INPUT MATERIAL
++++++

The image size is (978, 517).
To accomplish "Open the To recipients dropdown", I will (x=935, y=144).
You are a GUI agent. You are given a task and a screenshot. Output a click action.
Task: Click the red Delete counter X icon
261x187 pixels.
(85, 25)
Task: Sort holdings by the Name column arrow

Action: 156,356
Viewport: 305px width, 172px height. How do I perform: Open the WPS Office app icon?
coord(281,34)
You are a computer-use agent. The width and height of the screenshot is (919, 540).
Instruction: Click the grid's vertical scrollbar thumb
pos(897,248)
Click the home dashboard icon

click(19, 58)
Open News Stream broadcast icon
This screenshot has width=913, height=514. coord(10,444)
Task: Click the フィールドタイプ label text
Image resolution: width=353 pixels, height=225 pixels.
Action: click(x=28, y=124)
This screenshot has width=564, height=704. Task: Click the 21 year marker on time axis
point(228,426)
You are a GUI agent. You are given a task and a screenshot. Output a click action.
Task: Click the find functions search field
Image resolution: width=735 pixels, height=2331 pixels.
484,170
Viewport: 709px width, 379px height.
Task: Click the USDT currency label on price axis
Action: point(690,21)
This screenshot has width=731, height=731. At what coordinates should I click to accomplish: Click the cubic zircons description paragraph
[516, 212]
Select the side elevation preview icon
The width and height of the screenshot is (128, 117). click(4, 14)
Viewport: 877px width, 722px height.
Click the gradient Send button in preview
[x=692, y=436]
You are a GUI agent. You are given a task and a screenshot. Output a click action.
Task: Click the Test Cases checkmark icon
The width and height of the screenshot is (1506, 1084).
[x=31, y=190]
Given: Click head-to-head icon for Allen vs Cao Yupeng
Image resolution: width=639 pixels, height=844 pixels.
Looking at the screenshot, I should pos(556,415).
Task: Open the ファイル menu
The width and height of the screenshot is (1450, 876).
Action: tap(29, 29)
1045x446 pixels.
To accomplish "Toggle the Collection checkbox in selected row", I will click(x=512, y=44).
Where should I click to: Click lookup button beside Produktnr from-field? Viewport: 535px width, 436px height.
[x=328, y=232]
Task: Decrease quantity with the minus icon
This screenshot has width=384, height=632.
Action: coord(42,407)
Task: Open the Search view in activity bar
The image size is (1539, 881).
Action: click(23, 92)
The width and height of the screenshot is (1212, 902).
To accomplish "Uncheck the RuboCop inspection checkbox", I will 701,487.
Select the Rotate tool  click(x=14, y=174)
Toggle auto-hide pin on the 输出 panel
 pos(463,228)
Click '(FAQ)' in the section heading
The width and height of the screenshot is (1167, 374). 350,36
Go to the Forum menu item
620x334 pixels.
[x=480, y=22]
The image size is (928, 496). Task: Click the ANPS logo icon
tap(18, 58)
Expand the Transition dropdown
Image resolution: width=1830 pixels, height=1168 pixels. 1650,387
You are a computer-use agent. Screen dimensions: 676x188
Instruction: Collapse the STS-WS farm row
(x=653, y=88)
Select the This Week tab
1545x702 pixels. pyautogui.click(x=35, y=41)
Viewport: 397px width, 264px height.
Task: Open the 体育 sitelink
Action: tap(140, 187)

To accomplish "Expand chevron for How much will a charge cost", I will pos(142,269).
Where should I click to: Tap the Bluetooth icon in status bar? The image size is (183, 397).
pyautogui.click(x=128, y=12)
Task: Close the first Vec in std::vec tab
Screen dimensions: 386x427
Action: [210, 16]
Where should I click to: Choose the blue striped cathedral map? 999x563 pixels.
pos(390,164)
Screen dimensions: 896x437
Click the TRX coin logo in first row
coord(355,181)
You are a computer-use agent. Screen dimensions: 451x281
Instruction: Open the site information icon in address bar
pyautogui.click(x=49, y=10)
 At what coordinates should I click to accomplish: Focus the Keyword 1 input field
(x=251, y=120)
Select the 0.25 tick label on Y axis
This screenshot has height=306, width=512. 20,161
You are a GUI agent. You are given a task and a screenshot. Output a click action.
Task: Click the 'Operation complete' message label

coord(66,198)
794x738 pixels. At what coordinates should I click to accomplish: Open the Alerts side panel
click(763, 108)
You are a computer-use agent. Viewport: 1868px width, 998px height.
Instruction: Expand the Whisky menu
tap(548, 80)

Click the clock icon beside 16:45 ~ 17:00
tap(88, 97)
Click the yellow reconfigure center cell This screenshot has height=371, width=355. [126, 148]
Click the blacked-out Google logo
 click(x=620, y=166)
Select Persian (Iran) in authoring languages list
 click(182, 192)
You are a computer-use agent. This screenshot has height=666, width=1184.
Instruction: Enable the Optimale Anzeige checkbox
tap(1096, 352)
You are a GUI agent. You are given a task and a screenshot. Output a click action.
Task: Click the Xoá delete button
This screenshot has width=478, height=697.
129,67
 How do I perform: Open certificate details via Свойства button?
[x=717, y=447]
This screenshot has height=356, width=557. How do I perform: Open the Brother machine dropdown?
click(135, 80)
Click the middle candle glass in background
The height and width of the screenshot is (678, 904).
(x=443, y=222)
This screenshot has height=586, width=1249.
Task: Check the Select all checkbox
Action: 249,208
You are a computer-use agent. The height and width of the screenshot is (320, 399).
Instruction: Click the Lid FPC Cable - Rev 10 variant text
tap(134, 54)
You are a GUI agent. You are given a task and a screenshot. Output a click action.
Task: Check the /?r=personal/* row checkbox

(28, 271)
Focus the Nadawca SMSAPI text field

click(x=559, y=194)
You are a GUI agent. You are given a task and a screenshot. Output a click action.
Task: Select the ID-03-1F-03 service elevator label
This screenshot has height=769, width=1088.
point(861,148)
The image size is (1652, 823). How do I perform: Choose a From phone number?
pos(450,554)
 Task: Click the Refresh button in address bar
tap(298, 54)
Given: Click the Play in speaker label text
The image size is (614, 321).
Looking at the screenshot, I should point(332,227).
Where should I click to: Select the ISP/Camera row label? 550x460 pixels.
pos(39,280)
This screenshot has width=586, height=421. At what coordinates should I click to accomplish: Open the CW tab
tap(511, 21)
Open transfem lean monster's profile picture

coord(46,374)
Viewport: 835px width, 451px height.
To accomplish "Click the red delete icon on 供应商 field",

++++++

WRITTEN REQUEST
Reproduce the entries above, substituting "interface agent" for every occurrence of "GUI agent" and leaving all other text unchanged.

SOLUTION TO THIS TASK
The image size is (978, 517).
To accomplish "Open the To recipients dropdown", I will (x=935, y=144).
You are a interface agent. You are given a task and a screenshot. Output a click action.
Task: Click the red Delete counter X icon
261x187 pixels.
(85, 25)
Task: Sort holdings by the Name column arrow

Action: 156,356
Viewport: 305px width, 172px height. How do I perform: Open the WPS Office app icon?
coord(281,34)
You are a computer-use agent. The width and height of the screenshot is (919, 540).
Instruction: Click the grid's vertical scrollbar thumb
pos(897,248)
Click the home dashboard icon

click(19, 58)
Open News Stream broadcast icon
This screenshot has width=913, height=514. coord(10,444)
Task: Click the フィールドタイプ label text
Image resolution: width=353 pixels, height=225 pixels.
Action: click(x=28, y=124)
This screenshot has width=564, height=704. Task: Click the 21 year marker on time axis
point(228,426)
You are a interface agent. You are given a task and a screenshot. Output a click action.
Task: Click the find functions search field
Image resolution: width=735 pixels, height=2331 pixels.
484,170
Viewport: 709px width, 379px height.
Task: Click the USDT currency label on price axis
Action: point(690,21)
This screenshot has width=731, height=731. At what coordinates should I click to accomplish: Click the cubic zircons description paragraph
[516, 212]
Select the side elevation preview icon
The width and height of the screenshot is (128, 117). click(4, 14)
Viewport: 877px width, 722px height.
Click the gradient Send button in preview
[x=692, y=436]
You are a interface agent. You are given a task and a screenshot. Output a click action.
Task: Click the Test Cases checkmark icon
The width and height of the screenshot is (1506, 1084).
[x=31, y=190]
Given: Click head-to-head icon for Allen vs Cao Yupeng
Image resolution: width=639 pixels, height=844 pixels.
Looking at the screenshot, I should pos(556,415).
Task: Open the ファイル menu
The width and height of the screenshot is (1450, 876).
Action: tap(29, 29)
1045x446 pixels.
To accomplish "Toggle the Collection checkbox in selected row", I will click(x=512, y=44).
Where should I click to: Click lookup button beside Produktnr from-field? Viewport: 535px width, 436px height.
[x=328, y=232]
Task: Decrease quantity with the minus icon
This screenshot has width=384, height=632.
Action: coord(42,407)
Task: Open the Search view in activity bar
The image size is (1539, 881).
Action: click(23, 92)
The width and height of the screenshot is (1212, 902).
To accomplish "Uncheck the RuboCop inspection checkbox", I will 701,487.
Select the Rotate tool  click(x=14, y=174)
Toggle auto-hide pin on the 输出 panel
 pos(463,228)
Click '(FAQ)' in the section heading
The width and height of the screenshot is (1167, 374). 350,36
Go to the Forum menu item
620x334 pixels.
[x=480, y=22]
The image size is (928, 496). Task: Click the ANPS logo icon
tap(18, 58)
Expand the Transition dropdown
Image resolution: width=1830 pixels, height=1168 pixels. 1650,387
You are a computer-use agent. Screen dimensions: 676x188
Instruction: Collapse the STS-WS farm row
(x=653, y=88)
Select the This Week tab
1545x702 pixels. pyautogui.click(x=35, y=41)
Viewport: 397px width, 264px height.
Task: Open the 体育 sitelink
Action: tap(140, 187)

To accomplish "Expand chevron for How much will a charge cost", I will pos(142,269).
Where should I click to: Tap the Bluetooth icon in status bar? The image size is (183, 397).
pyautogui.click(x=128, y=12)
Task: Close the first Vec in std::vec tab
Screen dimensions: 386x427
Action: [210, 16]
Where should I click to: Choose the blue striped cathedral map? 999x563 pixels.
pos(390,164)
Screen dimensions: 896x437
Click the TRX coin logo in first row
coord(355,181)
You are a computer-use agent. Screen dimensions: 451x281
Instruction: Open the site information icon in address bar
pyautogui.click(x=49, y=10)
 At what coordinates should I click to accomplish: Focus the Keyword 1 input field
(x=251, y=120)
Select the 0.25 tick label on Y axis
This screenshot has height=306, width=512. 20,161
You are a interface agent. You are given a task and a screenshot. Output a click action.
Task: Click the 'Operation complete' message label

coord(66,198)
794x738 pixels. At what coordinates should I click to accomplish: Open the Alerts side panel
click(763, 108)
You are a computer-use agent. Viewport: 1868px width, 998px height.
Instruction: Expand the Whisky menu
tap(548, 80)

Click the clock icon beside 16:45 ~ 17:00
tap(88, 97)
Click the yellow reconfigure center cell This screenshot has height=371, width=355. [126, 148]
Click the blacked-out Google logo
 click(x=620, y=166)
Select Persian (Iran) in authoring languages list
 click(182, 192)
You are a computer-use agent. This screenshot has height=666, width=1184.
Instruction: Enable the Optimale Anzeige checkbox
tap(1096, 352)
You are a interface agent. You are given a task and a screenshot. Output a click action.
Task: Click the Xoá delete button
This screenshot has width=478, height=697.
129,67
 How do I perform: Open certificate details via Свойства button?
[x=717, y=447]
This screenshot has height=356, width=557. How do I perform: Open the Brother machine dropdown?
click(135, 80)
Click the middle candle glass in background
The height and width of the screenshot is (678, 904).
(x=443, y=222)
This screenshot has height=586, width=1249.
Task: Check the Select all checkbox
Action: 249,208
You are a computer-use agent. The height and width of the screenshot is (320, 399).
Instruction: Click the Lid FPC Cable - Rev 10 variant text
tap(134, 54)
You are a interface agent. You are given a task and a screenshot. Output a click action.
Task: Check the /?r=personal/* row checkbox

(28, 271)
Focus the Nadawca SMSAPI text field

click(x=559, y=194)
You are a interface agent. You are given a task and a screenshot. Output a click action.
Task: Select the ID-03-1F-03 service elevator label
This screenshot has height=769, width=1088.
point(861,148)
The image size is (1652, 823). How do I perform: Choose a From phone number?
pos(450,554)
 Task: Click the Refresh button in address bar
tap(298, 54)
Given: Click the Play in speaker label text
The image size is (614, 321).
Looking at the screenshot, I should point(332,227).
Where should I click to: Select the ISP/Camera row label? 550x460 pixels.
pos(39,280)
This screenshot has width=586, height=421. At what coordinates should I click to accomplish: Open the CW tab
tap(511, 21)
Open transfem lean monster's profile picture

coord(46,374)
Viewport: 835px width, 451px height.
To accomplish "Click the red delete icon on 供应商 field",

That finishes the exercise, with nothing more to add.